On December 13, 2015, the 28th Sunday after Pentecost and
 the commemoration day of St. Andrew-the-First-Called,
 Metropolitan Hilarion of Volokolamsk, chairman of the
 Moscow Patriarchate’s Department for External Church
 Relations (DECR) and chairman of the Commission on Old
 Believer parishes and cooperation with the Old Believer
 community, celebrated Divine Liturgy at the Church of the
 Protecting Veil in Rubtsovo, at which the Patriarchal
 Center of the Old Russian Liturgical Tradition operates.
Concelebrating at the Liturgy according to the Old Rite
 were Archimandrite Irinarkh (Denisov), rector of the
 Common Faith church in the Mikhailovskaya Sloboda village,
 Moscow region; Igumen Kirill (Sakharov), rector of the St.
 Nicholas church on Bersenevka; Archpriest Georgy Krylov,
 rector of the church of the New Martyrs of Russia in
 Strogino and head of the Assumption deanery in Moscow;
 Archpriest Ioann Mirolyubov, head of the Patriarchal
 Center of the Old Russian Liturgical Tradition, a cleric
 of the church of the Protecting Veil in Rubtsovo and
 secretary of the Commission on Old Believer parishes and
 cooperation with the Old Believer community; Revd.
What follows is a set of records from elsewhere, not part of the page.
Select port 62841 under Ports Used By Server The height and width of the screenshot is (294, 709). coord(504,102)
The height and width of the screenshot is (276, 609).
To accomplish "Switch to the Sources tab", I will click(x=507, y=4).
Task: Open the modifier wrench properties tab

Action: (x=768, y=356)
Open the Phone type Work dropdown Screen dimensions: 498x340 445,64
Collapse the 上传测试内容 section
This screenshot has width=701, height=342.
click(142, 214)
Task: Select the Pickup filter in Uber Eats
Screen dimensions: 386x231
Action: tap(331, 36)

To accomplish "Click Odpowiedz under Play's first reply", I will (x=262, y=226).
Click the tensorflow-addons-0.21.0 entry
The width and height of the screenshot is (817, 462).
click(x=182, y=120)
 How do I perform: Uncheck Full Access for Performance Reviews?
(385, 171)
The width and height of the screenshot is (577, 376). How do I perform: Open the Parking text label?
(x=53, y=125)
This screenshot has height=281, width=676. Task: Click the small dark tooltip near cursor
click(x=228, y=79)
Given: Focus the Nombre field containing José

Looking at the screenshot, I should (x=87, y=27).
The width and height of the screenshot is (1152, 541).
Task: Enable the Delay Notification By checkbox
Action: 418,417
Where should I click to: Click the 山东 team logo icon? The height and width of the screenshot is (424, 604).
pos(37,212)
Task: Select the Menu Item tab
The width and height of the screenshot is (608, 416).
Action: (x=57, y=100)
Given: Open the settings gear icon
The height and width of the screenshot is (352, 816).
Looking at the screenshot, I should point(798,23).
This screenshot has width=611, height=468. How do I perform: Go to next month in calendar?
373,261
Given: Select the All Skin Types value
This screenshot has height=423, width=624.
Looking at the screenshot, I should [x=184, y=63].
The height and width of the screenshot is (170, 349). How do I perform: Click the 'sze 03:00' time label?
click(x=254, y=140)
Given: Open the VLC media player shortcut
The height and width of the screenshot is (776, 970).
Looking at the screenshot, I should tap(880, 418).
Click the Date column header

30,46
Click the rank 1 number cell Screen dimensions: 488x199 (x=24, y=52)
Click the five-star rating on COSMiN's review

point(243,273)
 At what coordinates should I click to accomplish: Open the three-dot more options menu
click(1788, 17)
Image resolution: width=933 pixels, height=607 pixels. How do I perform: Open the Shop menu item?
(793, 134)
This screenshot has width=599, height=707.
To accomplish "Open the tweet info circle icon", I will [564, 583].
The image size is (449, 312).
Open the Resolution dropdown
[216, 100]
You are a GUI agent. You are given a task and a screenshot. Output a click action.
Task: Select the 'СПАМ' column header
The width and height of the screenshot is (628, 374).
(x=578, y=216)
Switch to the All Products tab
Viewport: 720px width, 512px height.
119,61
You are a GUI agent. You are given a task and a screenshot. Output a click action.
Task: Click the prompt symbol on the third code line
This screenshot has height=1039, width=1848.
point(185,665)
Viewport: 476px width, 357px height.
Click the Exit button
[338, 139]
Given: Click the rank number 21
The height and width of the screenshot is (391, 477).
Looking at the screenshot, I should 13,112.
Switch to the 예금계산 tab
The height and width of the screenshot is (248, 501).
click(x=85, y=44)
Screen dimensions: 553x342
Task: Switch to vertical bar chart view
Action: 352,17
Mikhail
 Zheltov, head of the chair of church practice sciences of
 the Ss. Cyril and Methodius Theological Institute of
 Post-Graduate Studies; Revd. Yevgeny Sarancha, a cleric of
 the Common Faith church in the Mikhailovskaya Sloboda
 village; Hieromonk Sergy (Gaponov), rector of the Common
 Faith church in the Maloye Murashkino village in the
 Nizhny Novgorod region; and clerics of the parish.
Attending the Liturgy were Vladimir Yakunin, a founder of
 the St. Gregory the Theologian Charity Foundation, and
 Leonid Sevastianov, executive director of the Foundation
 and member of the Supervisory Board of the Patriarchal
 Center of the Old Russian Liturgical Tradition.
After the Litany of Fervent Supplication Metropolitan
 Hilarion lifted up a prayer for peace in Ukraine and
 addressed the worshippers, telling them in detail about
 the life and ministry of St. Andrew-the-First-Called,
 including the story of his apostolic mission in our land.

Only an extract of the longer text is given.